── The data
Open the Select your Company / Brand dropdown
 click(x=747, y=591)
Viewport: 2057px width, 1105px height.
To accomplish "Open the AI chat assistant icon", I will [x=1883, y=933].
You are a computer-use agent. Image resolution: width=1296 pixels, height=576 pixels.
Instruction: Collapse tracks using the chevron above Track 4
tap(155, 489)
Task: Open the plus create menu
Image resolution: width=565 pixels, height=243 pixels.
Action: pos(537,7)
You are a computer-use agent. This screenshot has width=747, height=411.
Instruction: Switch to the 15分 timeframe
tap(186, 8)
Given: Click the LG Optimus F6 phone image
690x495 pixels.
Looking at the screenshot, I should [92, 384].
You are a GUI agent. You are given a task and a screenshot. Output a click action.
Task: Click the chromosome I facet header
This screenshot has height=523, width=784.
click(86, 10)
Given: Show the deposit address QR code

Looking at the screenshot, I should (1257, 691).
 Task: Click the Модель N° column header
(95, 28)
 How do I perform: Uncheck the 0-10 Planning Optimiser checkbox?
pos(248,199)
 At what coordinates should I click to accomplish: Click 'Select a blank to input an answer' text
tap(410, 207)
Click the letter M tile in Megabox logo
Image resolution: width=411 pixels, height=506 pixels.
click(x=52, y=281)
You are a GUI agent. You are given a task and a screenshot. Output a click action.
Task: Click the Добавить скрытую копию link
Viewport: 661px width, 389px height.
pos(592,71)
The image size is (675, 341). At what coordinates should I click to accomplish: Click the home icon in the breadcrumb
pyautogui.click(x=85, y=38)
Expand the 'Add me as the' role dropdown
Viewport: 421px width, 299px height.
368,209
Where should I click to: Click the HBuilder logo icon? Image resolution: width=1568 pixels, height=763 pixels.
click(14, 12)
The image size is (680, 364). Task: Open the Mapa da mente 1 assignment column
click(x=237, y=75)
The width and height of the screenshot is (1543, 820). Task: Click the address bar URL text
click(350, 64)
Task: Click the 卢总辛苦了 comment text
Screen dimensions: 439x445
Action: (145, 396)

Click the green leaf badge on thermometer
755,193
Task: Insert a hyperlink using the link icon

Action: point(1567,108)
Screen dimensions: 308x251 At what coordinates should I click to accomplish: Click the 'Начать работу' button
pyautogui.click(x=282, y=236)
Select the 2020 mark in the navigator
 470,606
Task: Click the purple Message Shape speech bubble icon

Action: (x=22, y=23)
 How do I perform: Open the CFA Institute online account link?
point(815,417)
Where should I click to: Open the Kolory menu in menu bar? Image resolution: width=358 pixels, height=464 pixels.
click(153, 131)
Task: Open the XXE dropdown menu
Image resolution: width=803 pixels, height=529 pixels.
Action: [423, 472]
────
▶ Exercise details
Repeat the entries verbatim, beginning with the line containing "Given: Show the deposit address QR code" and continuing through the line containing "click(x=52, y=281)".

▶ Correct result
Given: Show the deposit address QR code

Looking at the screenshot, I should (1257, 691).
 Task: Click the Модель N° column header
(95, 28)
 How do I perform: Uncheck the 0-10 Planning Optimiser checkbox?
pos(248,199)
 At what coordinates should I click to accomplish: Click 'Select a blank to input an answer' text
tap(410, 207)
Click the letter M tile in Megabox logo
Image resolution: width=411 pixels, height=506 pixels.
click(x=52, y=281)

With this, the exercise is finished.